One of the first actions by the new administration was removing a toxicity assessment for perfluorobutane sulfonic acid, or PFBS, a common PFAS used to replace perflurooctane sulfonate, or PFOS.
“So, it’s a toxicity assessment that was long awaited,” Jones said. “It was issued the 19th of January and it was removed from our website on February 9 to undergo further review under the agency’s scientific integrity policy. We’re just reaffirming our commitment to making evidence-based decisions as developing policies and programs that are guided by the best available scientific data. So truly, this is one of our our first actions under this administration. And, again, a strong, strong foundation in science is where we want to be going forward. That review is ongoing.”
— Aaryn Jones, Environmental Protection Agency
— Aaryn Jones, Environmental Protection Agency
The agency has also reissued three water-related items for PFAS and, on March 3, published its final regulatory determination for PFOA and PFOS.
“This regulatory determination that we finalized outlines avenues that the agency consider to further evaluate additional PFAS chemicals beyond just PFOA and PFOS and would also provide the flexibility for the agency to consider groups of PFAS as supported by the available science,” Jones said. “It sets in motion how we would develop a regulation for drinking water for those two chemicals and that could still take some time so we’ll be working on developing those drinking water regulations and will publish a proposal for public comment by March 2023. As part of that process to develop the proposed rules for those we would seek input from EPA Science Advisory Board, the National Drinking Water Advisory Council and other stakeholders as we develop that proposed rule.”
Once that proposed rule rolls out, final action will be taken within 18 months.
The agency also reproposed and published the fifth Unregulated Contaminant Monitoring Rule, or UCMR 5. The proposed rule would require sample of 29 PFAS, including GenX, to be collected between 2023 and 2025, the research of which “would provide new data that is critically needed to improve EPA’s understanding of the frequency that 29 PFAS are found in the nation’s drinking water systems and at what levels,” according to the EPA.
Public comments on the proposed UCMR 5 will be accepted through May 10.
The new administration has also taken the step of soliciting data on the presence and treatment of PFAS in wastewater discharges from PFAS formulators and manufacturers.
“This is particularly relevant to the eastern North Carolina issues with Cape Fear and Chemours being along the river there,” Jones said. “This action is under the Clean Water Act and EPA would be evaluating if the wastewater discharges from industrial sources of PFAS warrant a regulation through the national effluent limitation guidelines.”
The public comment period for that proposed action ends May 17.
“We have several things that are still open for comment and then we have the drinking water regulation process that has now been set forward, but it can be a lengthy process and could take a number of years to develop as regulation,” Jones said.
Decisions made at the federal level directly affect the oversight of the chemicals at the state level.
“Multiple states including North Carolina have been asking for enforceable federal limits to aid efforts to address PFAS compounds in the environment,” Anna Gurney, public information officer for the North Carolina Division of Water Resources, said in an email.
“When a federal agency, like EPA, undertakes the research review and scientific analysis to set a standard such as a drinking water maximum contaminant level, or MCL, the resources in states are preserved for other activities such as monitoring and testing.

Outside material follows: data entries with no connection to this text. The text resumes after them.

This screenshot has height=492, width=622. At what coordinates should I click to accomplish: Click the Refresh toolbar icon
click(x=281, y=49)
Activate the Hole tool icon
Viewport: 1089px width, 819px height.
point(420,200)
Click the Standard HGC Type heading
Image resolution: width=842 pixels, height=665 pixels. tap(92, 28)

If each state has to undertake the establishment of standards, health goals, etc., many resources are used in multiple states,” Gurney said. “If a federal agency handles the task of setting a standard or health advisory level, then the resources of the federal government are used once, versus multiple states undertaking the question of a health level for a given compound. The EPA can help with establishing lab test standards as well, so that all the states and private labs across the country are analyzing for PFAS compounds consistently and the results can be compared without many caveats as to how a given sample was analyzed.”
Understanding the effects PFAS has in humans and the environment may also take years.
“It’s a process and it’s one of those things that we see it as a useful time investment and a money investment because we’re talking about people’s health,” Phelps said. “We’re talking about our children being exposed. We’re talking about our pets being exposed, our parents, the innocent animals and the environment that rely on the Cape Fear River so that’s why it’s necessary to perform these tests because we’re talking about the health of so many living organisms in this state. Every year we don’t act we are spending more and more money in medical costs and in costs to clean (PFAS) up rather than we are to act on these chemicals.”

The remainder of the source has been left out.